Step 3: Total Yield per Batch
We’re going to consider the average cell volume to be 3375 micrometers³ (this is a rough estimate as different kinds of cells in different species will be larger or smaller). A cubic meter of ground meat weighs about 881 kg which includes some fat.
This puts our total at
yield = (density of meat) x (unit conversion) x (avg. volume per cell) x (cell density) x (size of largest reactor)
= (881 kg/m³) x (10^-18 um/m³) x (3.375 x 10³ um/cell) x (7 x 10⁷ cells/ml) x (2.7 x 10⁷ ml/batch)
= 5,620 kg.
Now, this all has to be put into the perfusion bioreactor for differentiation. So, we’ll double it to account for the necessary “void space” in and around the cells. This puts our reactor’s spatial requirements at about 11, 240 L.
Step 4: Required amount of Culture Medium
We’re going to calculate a couple different possibilities for how much culture medium we require.
The minimum amount we require is enough to fill the largest bioreactor which is 27,000 L. This assumes that the culture medium is never replaced.
The maximum amount we require is if we change the culture medium every 6 (once per stage)
0.2 + 77+ 27,000 + 11,240 = 38,318 L
Assumptions & Oversimplifications
Now, there are a whole bunch of assumptions and oversimplifications that we’ve made throughout this process. While the assumptions can all be justified, the main oversimplifications we made which would lead to some discrepancy with the actual final result is that
- some cells will die and senesce
- some cells that will not adhere to the scaffold, and so will not be part of the finished product
- some cells won’t differentiate.
- we need to use different ingredients for different cell lines
- medium cost takes into account labour and preparation, not only the raw ingredients
- high cell density requires different medium conditions as low cell density
- other costs that go into a finished meat product in general.
And given that we didn’t even factor in things like the energy required to run the bioreactor and the labour, this would not accurately represent the actual production costs. A little under 15 dollars per kilogram is better than 200, but is still falls short of the $10 mark represented by current commercial ground meat.
What would it take to be competitive?
In terms of lowering the cost of cultured meat production, besides lowering the cost of the culture medium, the other thing we can do is produce more cells per batch (more biomass for a given amount of culture medium means less cost per a given quantity).
As mentioned above, one thing that has yet to be definitively decided is the max density that insect cells can be cultured at. And, indeed, out of all the variables that go into calculating yield per batch (density of meat, size of the bioreactor, size of the cell and cell density), the only one that can be changed is the cell density.

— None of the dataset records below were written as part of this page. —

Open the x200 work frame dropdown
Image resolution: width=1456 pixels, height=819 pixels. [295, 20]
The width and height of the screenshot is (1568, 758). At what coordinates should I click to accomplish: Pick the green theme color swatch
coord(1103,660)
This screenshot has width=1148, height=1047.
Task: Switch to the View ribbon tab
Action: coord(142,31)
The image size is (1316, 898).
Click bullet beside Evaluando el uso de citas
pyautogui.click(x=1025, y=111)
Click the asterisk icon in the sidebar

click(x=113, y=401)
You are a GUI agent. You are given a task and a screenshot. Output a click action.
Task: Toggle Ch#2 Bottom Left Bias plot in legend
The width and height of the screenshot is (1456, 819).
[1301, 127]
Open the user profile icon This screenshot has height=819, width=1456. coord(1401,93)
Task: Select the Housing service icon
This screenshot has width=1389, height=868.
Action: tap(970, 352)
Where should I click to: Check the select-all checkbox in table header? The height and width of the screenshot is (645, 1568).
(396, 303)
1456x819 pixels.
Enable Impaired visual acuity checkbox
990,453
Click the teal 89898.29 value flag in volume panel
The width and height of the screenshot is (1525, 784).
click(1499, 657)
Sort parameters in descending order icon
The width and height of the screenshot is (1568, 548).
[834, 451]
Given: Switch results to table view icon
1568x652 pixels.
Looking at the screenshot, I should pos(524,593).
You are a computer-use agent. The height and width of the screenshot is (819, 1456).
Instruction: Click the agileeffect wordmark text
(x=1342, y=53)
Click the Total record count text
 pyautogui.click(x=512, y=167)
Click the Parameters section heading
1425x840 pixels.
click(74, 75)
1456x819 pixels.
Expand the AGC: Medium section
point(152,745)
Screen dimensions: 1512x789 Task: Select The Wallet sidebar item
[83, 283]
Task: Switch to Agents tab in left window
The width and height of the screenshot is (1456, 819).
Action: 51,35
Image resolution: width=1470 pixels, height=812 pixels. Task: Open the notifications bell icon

So, what would we need our cell density to be in order to get the cost per kilogram down to $10.00 CAD?
Well, this would mean that
our required kg/batch = (cost per litre) * (litres used) / (cost per kg) = (3.08) * (27,000) / 10 = 8,305 kg
Max cell density = (kg/batch) / [(bioreactor size) * (cell size) * (conversion unit) * (weight)]
= 8,305 / [(2.7 x 10^ 7 mL/batch) x (3.375 x 10³ um³/cell) x (10 ^-18 um/mL) x (881 kg/m³)]
= 1.03 x 10⁸ cells/mL.
So, we would need to be able to culture our cells at 1.03 x 10⁸. Which, is close to 1.5 times the current density.
Overall, the YPR culture media analysis completed here is optimistic that cultured insect meat could be grown at a price that is competitive in the modern market.
Further examination could be done into the amino acids included in the formulation in order to decrease the cost. Additionally, developments of higher density cultures would imply less cost per unit of meat.